Shot by young Italian photographer Giulio Rustichelli, the campaign’s best-known quantity is arguably Sudanese model and refugee advocate Alek Wek. Brazilian transgender model Lea T and the Tunisian Hanaa Ben Abdesslem (a rare Arab, Muslim face in the modeling industry) are standout choices, as is German model Mario Galla. Galla made a splash at Berlin Fashion Week in 2010, when he walked for Michael Michalsky in shorts, revealing his prosthetic leg. (Galla’s 2011 German-language autobiography is playfully titled With One Foot in the Modeling Business.)
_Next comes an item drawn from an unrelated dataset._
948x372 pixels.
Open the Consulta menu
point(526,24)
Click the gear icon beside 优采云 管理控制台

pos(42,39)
The campaign also spotlights a pair of faces with luminary lineage: New York–born Elettra Wiedemann, the daughter of Isabella Rossellini and granddaughter of Ingrid Bergman, and Kiera Chaplin, granddaughter of Charlie Chaplin and great-granddaughter of playwright Eugene O’Neill. Benetton plays up both of the dynastic stars’ philanthropy: Wiedemann, who holds a master’s in biomedicine from the London School of Economics, is a prize-winning environmental activist; Chaplin, an actress and model, is active with UNESCO and the Amy Winehouse Foundation.

East London–born model Dudley O‘Shaughnessy, a boxer whose parents hail from England and the Carribbean island of St. Lucia, turned heads as Rihanna’s love interest in her controversial video for “We Found Love.” The Milan-based Uruguayan chef Matías Perdomo, who at 32 holds one Michelin star, is a thickly bearded outsider. And pink-clad Charlotte Free brings her pink-haired mischief and five-foot-seven frame to bear on the campaign. Benetton creative director You Nguyen revealed Wednesday that Free was full of surprises at the November shoot. “Giulio used a pink flower as a prop, to enhance the whole idea. Well, in the middle of the shoot, she starts eating the flower! We didn’t plan for Charlotte to eat the flowers, but that’s who she is.”
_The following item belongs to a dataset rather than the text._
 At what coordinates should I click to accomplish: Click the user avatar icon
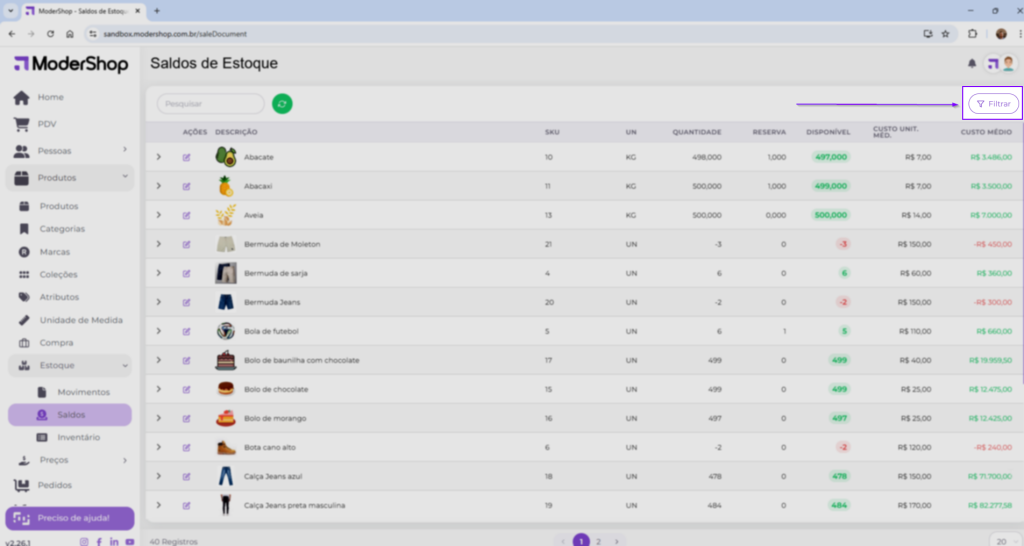[1008, 64]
The playful campaign and motley cast are a clear pitch to renew relations with younger consumers, a market key to Benetton’s success during its heyday, when Oliviero Toscani was churning out shocking, and ultimately iconic, campaigns for the brand in the 1980s and 1990s that included a nun kissing a priest, death-row inmates, and AIDS patients.

After the storm of controversy that surrounded its kissing-leaders campaign, Benetton executives have regularly insisted the company isn’t seeking provocation for its own sake. “If you want to be shocked on the Web, you don’t need Benetton!” Gianluca Pastore, Benetton’s global communications chief, quipped to The Daily Beast in Paris on Wednesday. Nevertheless, the brand touts both recent controversial chapters in its Unhate series as wild social-media successes.

The knitwear brand has also struggled in recent years on the back of high cotton prices and poor consumer demand in crisis-hit Southern Europe, historically a core market for the 48-year-old family company. The move to promote Alessandro Benetton and delist the stock after 25 years on the Milan exchange are seen as part of the bid to revive the company’s flagging fortunes. But the chairman is coy when asked about the new ad campaign being high on color, but soft on controversy. He adamantly distinguishes between the brand’s product campaigns—which feature actual Benetton products—and the institutional campaigns that let loose on brand values. We’ll just have to wait for the next institutional campaign “to find out how provocative, or innovative, or how strange we are in our message,” Benetton says with a laugh.